In the UK, around 190,000 applicants will miss out on a place at university this year. But why are we so intent on sending half of the school population to university anyway? For some people, the case for taking up higher education just isn’t that strong.

Last week’s A-level results represented an increase in performance for the twenty-eighth consecutive year, with 97.6 per cent of examinations passed and 27 per cent passed with an A or the new A* grade. This led to predictable charges that A-levels – end-of-school exams taken by 18-year-olds in England and Wales – are becoming a debased currency, especially considering their role in selecting candidates for university places. The number of grades awarded at A* was more than 69,000 higher than predicted. Just four universities, including Cambridge, are asking for an A* grade, but there are far too many successful candidates for the new grade to act as a clear selection criteria for admission to the top universities.

Worse still, the introduction of the A* grade has re-opened the debate about the gap in achievement between independent schools and state comprehensives. At City of London Girls School, a top independent school, more than one in four grades awarded was an A*. The national figures show that a pupil is three times more likely to gain an A* grade in an independent school than at a state comprehensive. This provoked Lib-Con deputy prime minister Nick Clegg to denounce the middle-class dominance of university places. Add to this the disparity between the number of pupils taking A-levels in science and the situation is even worse. Four times as many independent school pupils sit at least one science A-level compared to their comprehensive school counterparts, according to the Confederation of British Industry.

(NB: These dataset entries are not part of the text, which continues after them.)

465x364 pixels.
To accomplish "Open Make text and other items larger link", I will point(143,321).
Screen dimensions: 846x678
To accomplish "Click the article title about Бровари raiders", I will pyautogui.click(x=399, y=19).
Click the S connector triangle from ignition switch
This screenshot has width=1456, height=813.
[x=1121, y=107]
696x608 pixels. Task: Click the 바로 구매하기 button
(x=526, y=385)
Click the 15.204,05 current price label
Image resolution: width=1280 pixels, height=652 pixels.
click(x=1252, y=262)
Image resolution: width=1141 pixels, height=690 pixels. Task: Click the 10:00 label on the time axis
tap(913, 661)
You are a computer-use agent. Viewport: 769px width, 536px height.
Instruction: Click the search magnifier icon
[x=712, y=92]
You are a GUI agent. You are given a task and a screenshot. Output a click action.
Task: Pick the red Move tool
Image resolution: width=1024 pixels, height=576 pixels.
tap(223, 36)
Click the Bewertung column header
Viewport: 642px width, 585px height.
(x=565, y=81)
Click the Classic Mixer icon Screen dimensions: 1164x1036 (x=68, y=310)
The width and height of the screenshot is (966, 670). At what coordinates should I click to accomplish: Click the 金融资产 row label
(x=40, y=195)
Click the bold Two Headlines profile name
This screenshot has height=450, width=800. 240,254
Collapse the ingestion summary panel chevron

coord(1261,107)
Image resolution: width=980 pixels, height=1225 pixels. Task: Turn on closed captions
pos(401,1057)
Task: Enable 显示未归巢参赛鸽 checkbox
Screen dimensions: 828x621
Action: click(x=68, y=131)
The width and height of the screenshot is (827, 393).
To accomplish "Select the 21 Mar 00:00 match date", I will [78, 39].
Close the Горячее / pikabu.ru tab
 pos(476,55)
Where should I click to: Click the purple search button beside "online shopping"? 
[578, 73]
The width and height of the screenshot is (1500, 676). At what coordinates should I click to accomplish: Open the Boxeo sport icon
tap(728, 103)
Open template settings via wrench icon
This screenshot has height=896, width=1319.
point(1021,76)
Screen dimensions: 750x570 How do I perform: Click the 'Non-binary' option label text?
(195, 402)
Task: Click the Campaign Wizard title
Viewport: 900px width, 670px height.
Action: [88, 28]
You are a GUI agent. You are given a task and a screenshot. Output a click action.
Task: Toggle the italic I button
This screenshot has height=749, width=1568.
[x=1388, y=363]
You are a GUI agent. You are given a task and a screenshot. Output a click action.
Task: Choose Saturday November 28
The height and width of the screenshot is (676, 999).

With ministers in the coalition government trying to outdo each other in seeming most compassionate about the failure of education to create social mobility, you could be forgiven for getting a sense of déjà vu. David Willetts, the universities minister, has encouraged universities to be biased towards candidates from poor schools. ‘Maybe they have not got the highest academic qualifications but they’re clearly very bright’, he said. Vince Cable, the Lib-Con government’s skills secretary, has proposed a quota system, suggesting colleges could reserve places for pupils from a wide range of schools. It all sounds very New Labour.

The aim seems to be to squeeze as many kids as possible into university, without asking why. The arguments put forward for university education these days never mention the chance to rub shoulders with some of the best minds of our generation, or to take time out from the demands of the real world in order to immerse yourself in the pursuit of intellectual excellence. Instead, university is seen as the solution to a plethora of social problems, not least improving social mobility and raising the employment prospects of young people. One of the commonest reasons students give for studying the sciences at A-level is because they want to become a doctor. In other words, young people have taken on the idea that studies are simply something you do in order to get a job, and not an intellectual pursuit in themselves. For the majority, going to university after A-levels has become a kind of inefficient job-training scheme. It is little wonder that the dropout rate for first degrees is nine per cent.